## TASK DESCRIPTION
For the material below, return exactly the lines starting at the line containing "Click step 1 number badge" and ending at the line containing "You are a GUI", both ends included, and no others.

## SOURCE INFORMATION
------------------------------------------------

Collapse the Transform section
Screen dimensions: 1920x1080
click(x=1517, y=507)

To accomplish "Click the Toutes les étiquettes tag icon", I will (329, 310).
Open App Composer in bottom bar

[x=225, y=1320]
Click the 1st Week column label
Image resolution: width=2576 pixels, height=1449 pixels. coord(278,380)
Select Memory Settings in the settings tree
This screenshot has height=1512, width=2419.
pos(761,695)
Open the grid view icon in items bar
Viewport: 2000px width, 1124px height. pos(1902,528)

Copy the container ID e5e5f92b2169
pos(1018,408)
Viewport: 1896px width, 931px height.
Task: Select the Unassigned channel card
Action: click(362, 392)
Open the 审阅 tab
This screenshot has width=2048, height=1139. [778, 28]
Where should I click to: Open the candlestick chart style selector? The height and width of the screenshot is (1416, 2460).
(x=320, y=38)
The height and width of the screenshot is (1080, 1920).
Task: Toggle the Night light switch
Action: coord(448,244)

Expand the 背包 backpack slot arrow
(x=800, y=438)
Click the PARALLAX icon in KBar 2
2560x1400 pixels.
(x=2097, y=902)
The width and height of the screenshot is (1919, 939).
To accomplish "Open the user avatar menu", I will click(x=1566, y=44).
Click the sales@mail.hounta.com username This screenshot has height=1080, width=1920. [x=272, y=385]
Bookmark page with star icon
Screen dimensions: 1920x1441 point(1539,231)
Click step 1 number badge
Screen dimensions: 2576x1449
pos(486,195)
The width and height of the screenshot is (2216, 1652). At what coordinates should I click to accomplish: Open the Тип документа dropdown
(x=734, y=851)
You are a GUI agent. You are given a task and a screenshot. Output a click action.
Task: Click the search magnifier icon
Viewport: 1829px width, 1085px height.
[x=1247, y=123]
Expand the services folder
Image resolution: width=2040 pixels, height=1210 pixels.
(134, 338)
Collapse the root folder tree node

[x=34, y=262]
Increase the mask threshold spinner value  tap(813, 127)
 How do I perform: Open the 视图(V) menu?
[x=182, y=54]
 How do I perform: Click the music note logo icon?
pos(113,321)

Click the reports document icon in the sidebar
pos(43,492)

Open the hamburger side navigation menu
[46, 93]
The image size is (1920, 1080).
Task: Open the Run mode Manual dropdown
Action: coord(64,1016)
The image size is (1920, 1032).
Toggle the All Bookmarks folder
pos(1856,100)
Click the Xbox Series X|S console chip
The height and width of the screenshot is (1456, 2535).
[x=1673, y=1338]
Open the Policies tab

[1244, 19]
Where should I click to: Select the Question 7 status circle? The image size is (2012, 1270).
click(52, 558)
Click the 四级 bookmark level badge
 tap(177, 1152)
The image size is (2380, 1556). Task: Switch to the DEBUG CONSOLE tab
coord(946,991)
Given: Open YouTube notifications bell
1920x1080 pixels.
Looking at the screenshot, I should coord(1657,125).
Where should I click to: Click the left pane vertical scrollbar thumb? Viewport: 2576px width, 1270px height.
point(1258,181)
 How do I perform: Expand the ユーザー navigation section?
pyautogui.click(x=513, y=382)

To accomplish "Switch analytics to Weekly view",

------------------------------------------------

## PROBLEM SOLUTION
Click step 1 number badge
Screen dimensions: 2576x1449
pos(486,195)
The width and height of the screenshot is (2216, 1652). At what coordinates should I click to accomplish: Open the Тип документа dropdown
(x=734, y=851)
You are a GUI agent. You are given a task and a screenshot. Output a click action.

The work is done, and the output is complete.